Sickle cell disease (SCD) is one of the most common inherited blood disorders globally and remains a major cause of childhood illness and preventable death, particularly in low- and middle-income countries. It occurs when a child inherits abnormal haemoglobin genes from both parents. The condition leads to the production of red blood cells that can become rigid and sickle-shaped, block blood vessels, and cause severe pain, chronic anaemia, infections, stroke, organ damage, and premature death (World Health Organization, 2025).

The global burden is substantial. In 2021, an estimated 7.74 million people were living with SCD worldwide, and about 515,000 babies were born with the condition. Nearly 80% of these births occurred in sub-Saharan Africa, making the region the centre of the global SCD burden (GBD 2021 Sickle Cell Disease Collaborators, 2023; World Health Organization, 2025).

In high-income countries, newborn screening, penicillin prophylaxis, pneumococcal vaccination, parental education, and early linkage to comprehensive care have greatly improved childhood survival. This progress has not been fully replicated in many African settings, where many affected children still die without a confirmed diagnosis or access to basic preventive care. WHO Regional Office for Africa estimates that 50–80% of infants born with SCD in parts of Africa may die before the age of five where diagnosis, prophylaxis, vaccination, and specialist follow-up are unavailable (WHO Regional Office for Africa, 2024).

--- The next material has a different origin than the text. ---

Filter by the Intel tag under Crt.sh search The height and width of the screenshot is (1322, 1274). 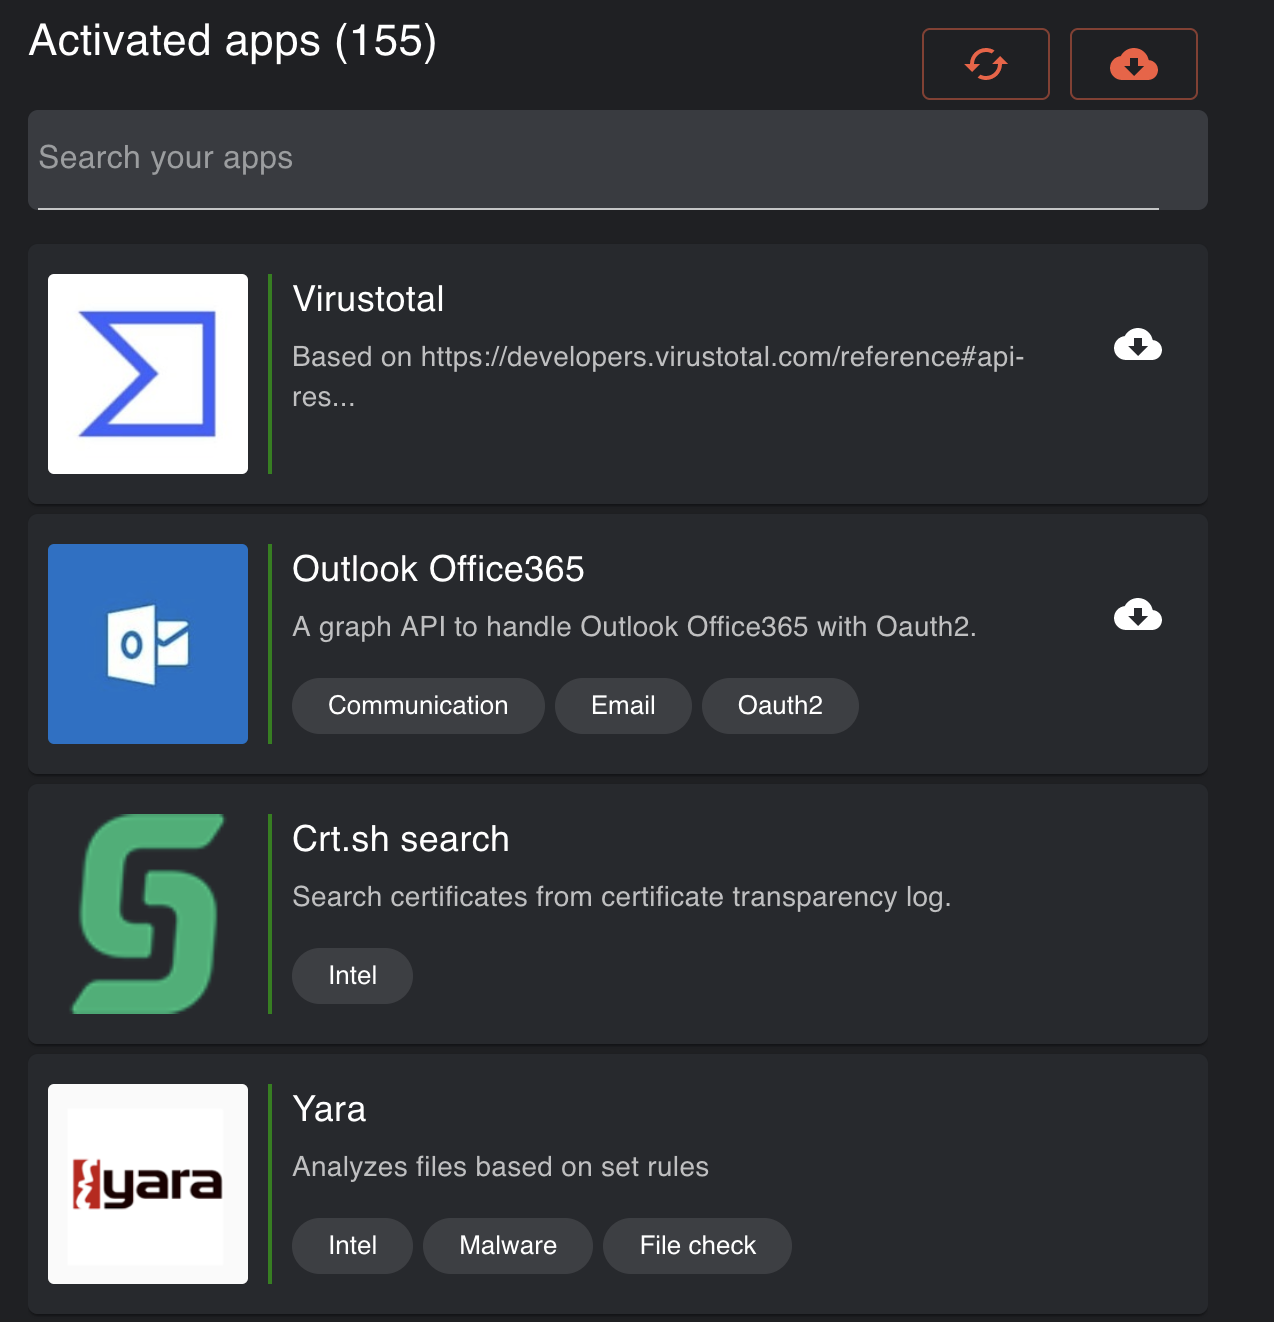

Africa carries the greatest burden of SCD globally. The high frequency of the sickle cell gene in many African populations is partly explained by the survival advantage of sickle cell trait (HbAS) against severe malaria. While this protection helped preserve the gene in malaria-endemic regions, it also means that many children are born with SCD when both parents carry an abnormal haemoglobin gene (Piel et al., 2013).

Countries such as Nigeria, the Democratic Republic of Congo, Tanzania, Uganda, and Ghana contribute substantially to global SCD births. Despite increasing awareness, many African countries still face major barriers, including the absence of universal newborn screening, limited diagnostic infrastructure, inadequate public awareness, stigma, shortage of trained health workers, and weak linkage between diagnosis and long-term care (Archer et al., 2022; Nnodu, 2024; WHO Regional Office for Africa, 2024).

Point-of-care testing has created new opportunities for early diagnosis in communities and primary care settings. However, scale-up remains limited by cost, supply chains, quality assurance, workforce capacity, data systems, and the need for reliable referral pathways. For newborn screening to reduce mortality, diagnosis must be followed by counselling, penicillin prophylaxis, vaccination, malaria prevention, infection management, and continued clinical follow-up (Archer et al., 2022; Nnodu, 2024).

Nigeria bears the largest national burden of SCD. It has long been estimated that about 150,000 babies are born with SCD in Nigeria each year, representing a large share of global SCD births. About 20–30% of Nigerians carry the sickle cell trait (HbAS), while roughly 2–3% of newborns are affected by SCD (Nnodu et al., 2021; Piel et al., 2013).

The public health implications are profound. SCD contributes to infant and under-five mortality, repeated hospital visits, school absenteeism, reduced quality of life, lost productivity, and high household healthcare costs. Modelled evidence from Nigeria shows that SCD contributes substantially to under-five mortality, yet many children remain undiagnosed or are diagnosed only after developing severe complications (Nnodu et al., 2021).

One major challenge is the limited availability of routine newborn screening. Laboratory methods such as isoelectric focusing and high-performance liquid chromatography remain unavailable or unaffordable in many communities, while point-of-care tests are not yet widely integrated into public health programmes. Evidence from Ibadan also shows that community knowledge, health beliefs, and acceptability are important for successful neonatal screening, meaning that technical solutions must be paired with education, counselling, and trust-building (Babalola et al., 2019).

Nigeria has seen increasing public awareness campaigns promoting genotype compatibility, premarital genotype testing, and SCD education. However, the continued high number of SCD births shows that awareness alone is not enough. Prevention and care require a stronger system that combines community education, newborn screening, genetic counselling, early referral, routine follow-up, and sustained support for affected families.